▶ [Problem] Keep the wording of every entry exactly as it is while leaving the pictures out of your copy.

Records from a data source

☆ ☆ ☆

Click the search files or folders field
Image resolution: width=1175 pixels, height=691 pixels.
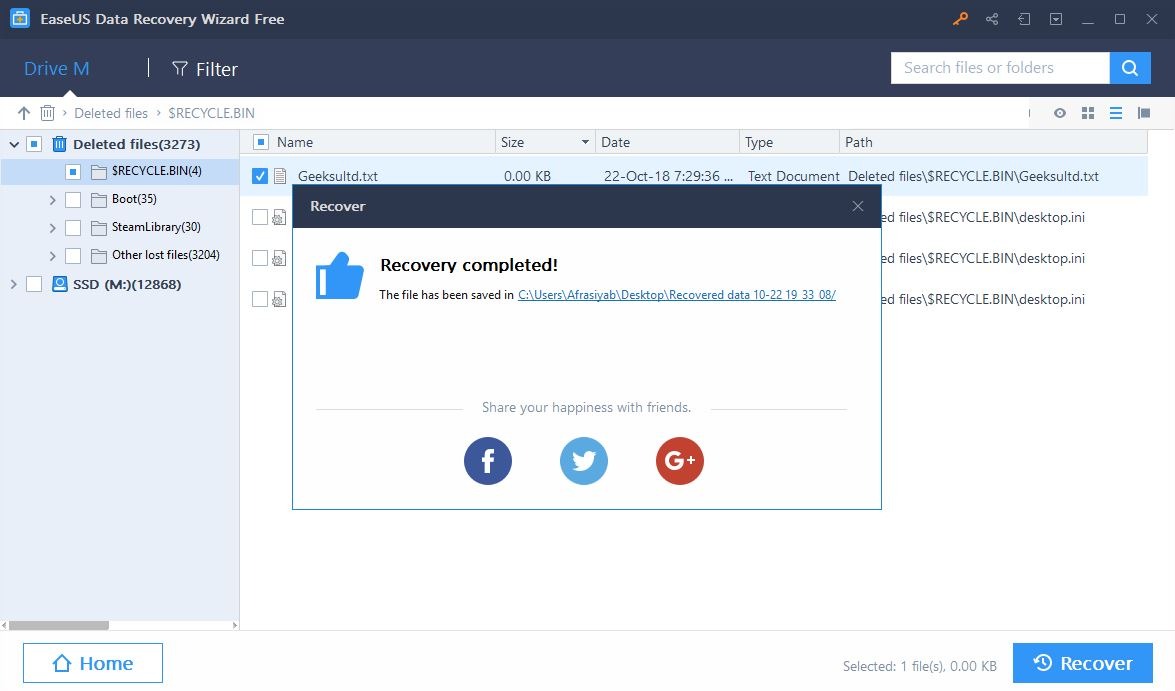point(999,67)
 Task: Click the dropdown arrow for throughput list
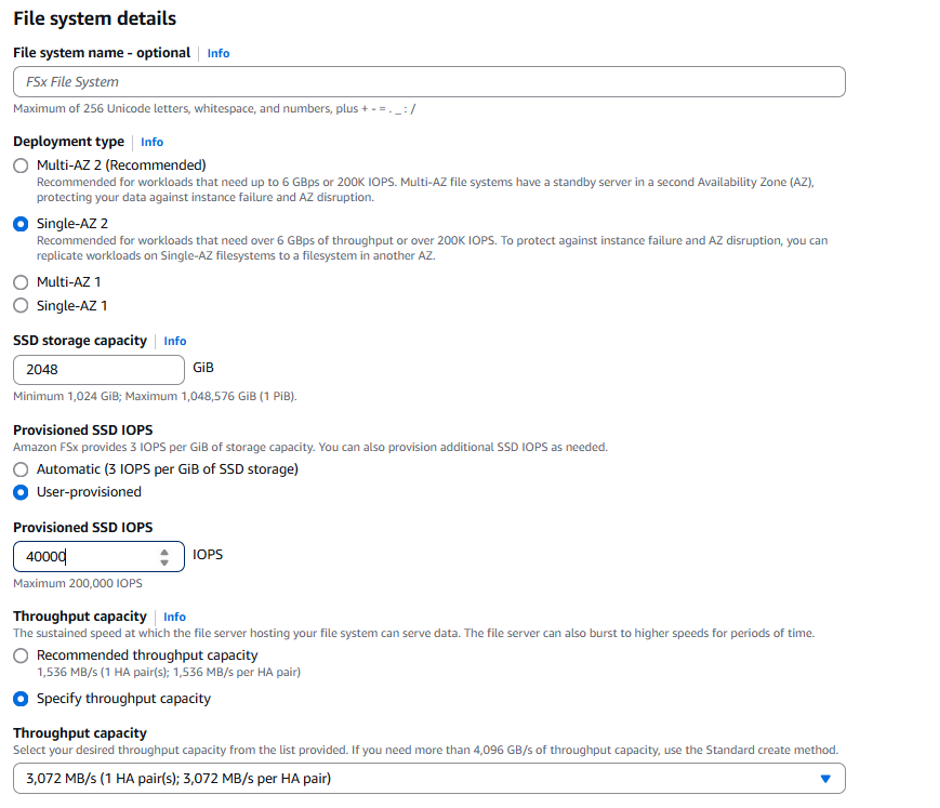point(825,779)
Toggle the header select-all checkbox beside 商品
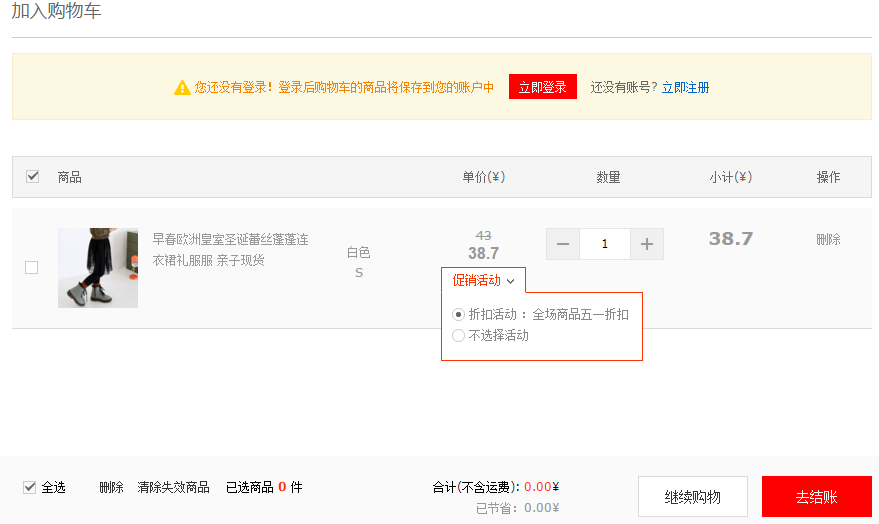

☆ ☆ ☆

▶ [Task answer]
Click the search files or folders field
Image resolution: width=1175 pixels, height=691 pixels.
point(999,67)
 Task: Click the dropdown arrow for throughput list
point(825,779)
Toggle the header select-all checkbox beside 商品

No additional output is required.